The behavioural health-related aspects included a perception of the student’s own health, smoking habits, use of habit-forming medications (sleeping pills, staying awake and anxiety), use of illegal drugs (marijuana, cocaine and crack) and alcohol. In addition, the Cut down, Annoyed by criticism, Guilty, Eye-opener (CAGE) questionnaire was used, which has the purpose of identifying individuals suspected of abusing alcohol, when the respondents answer two or three of its four questions affirmatively.37 In this study, two affirmative answers in the CAGE rendered the test positive.

The variable of primary interest was measured using the Wagnild and Young Resilience Scale,36 which has been translated into Portuguese and cross-culturally adapted for use in Brazil.38 The scale consists of 25 positively described items. The answers are quantified based on a Likert scale, with values ranging from 1 to 7, where 1 means ‘I completely disagree’ and 7 means ‘I completely agree’. So, the final scores can vary between 25 and 175 points. To measure resilience levels, Wagnild39 proposed the following score ranges: very low (25–100), low (101–115), on the low end (116–130), moderate (131–145), moderately high (146–160) and high (161–175). In this study, these score ranges were regrouped into three categories: low (25–130), moderate (131–145) and high (146–175).

A preliminary test was conducted with 12 volunteers with social and functional profiles similar to those of the sample population.
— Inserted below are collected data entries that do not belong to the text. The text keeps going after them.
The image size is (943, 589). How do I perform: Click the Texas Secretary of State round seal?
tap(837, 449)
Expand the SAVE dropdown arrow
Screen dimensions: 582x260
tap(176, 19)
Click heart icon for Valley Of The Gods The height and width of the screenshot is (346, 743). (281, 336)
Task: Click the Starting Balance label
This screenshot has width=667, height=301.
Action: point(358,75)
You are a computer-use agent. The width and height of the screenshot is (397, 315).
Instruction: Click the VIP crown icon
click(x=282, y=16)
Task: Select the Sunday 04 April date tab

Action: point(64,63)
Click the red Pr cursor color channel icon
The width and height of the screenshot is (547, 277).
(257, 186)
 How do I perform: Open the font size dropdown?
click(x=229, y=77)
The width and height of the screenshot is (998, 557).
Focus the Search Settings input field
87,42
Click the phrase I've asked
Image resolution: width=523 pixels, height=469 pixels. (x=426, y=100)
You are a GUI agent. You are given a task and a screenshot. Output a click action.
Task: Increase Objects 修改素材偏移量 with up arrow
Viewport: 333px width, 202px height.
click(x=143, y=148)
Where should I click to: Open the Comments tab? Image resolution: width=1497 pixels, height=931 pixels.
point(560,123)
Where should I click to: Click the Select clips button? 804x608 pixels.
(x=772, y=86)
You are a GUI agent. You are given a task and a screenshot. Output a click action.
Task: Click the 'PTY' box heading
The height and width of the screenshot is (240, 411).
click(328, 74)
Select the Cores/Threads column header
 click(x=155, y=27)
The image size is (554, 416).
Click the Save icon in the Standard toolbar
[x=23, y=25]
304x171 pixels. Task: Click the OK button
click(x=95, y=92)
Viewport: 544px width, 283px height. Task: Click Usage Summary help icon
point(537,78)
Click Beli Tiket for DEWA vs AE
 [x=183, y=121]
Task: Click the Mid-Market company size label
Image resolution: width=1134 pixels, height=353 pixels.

In compliance with institutional and legal requirements, all the participants in the census were informed of the study’s purposes and stages, its voluntary nature, the confidentiality of the data and the lack of associated risks. It was only after the student signed the informed consent form that he or she completed the questionnaire, which was presented online, in a clear and user-friendly form, with the Qualtrics software, on computers made available during flexible hours, in comfortable rooms, at the Medical School. The students were invited to participate in the study by email and encouraged to participate via additional emails, online social networks and considerable personal involvement of the researchers and class representatives. No pressure was made, nor was any reward offered for the students’ participation in the study.

Central trend measurements, proportions and frequency distributions were used for the descriptive analysis of the sample population. The main variable (resilience score) was evaluated in the continuous and categorical forms. The categorical variables were analysed using the χ2 test, whereby a p value of <0.05 was considered statistically significant. The OR and its 95% CI were estimated using logistic regression to compare high with low resilience and moderate with low resilience. The statistical software program Stata V.11.0 was used.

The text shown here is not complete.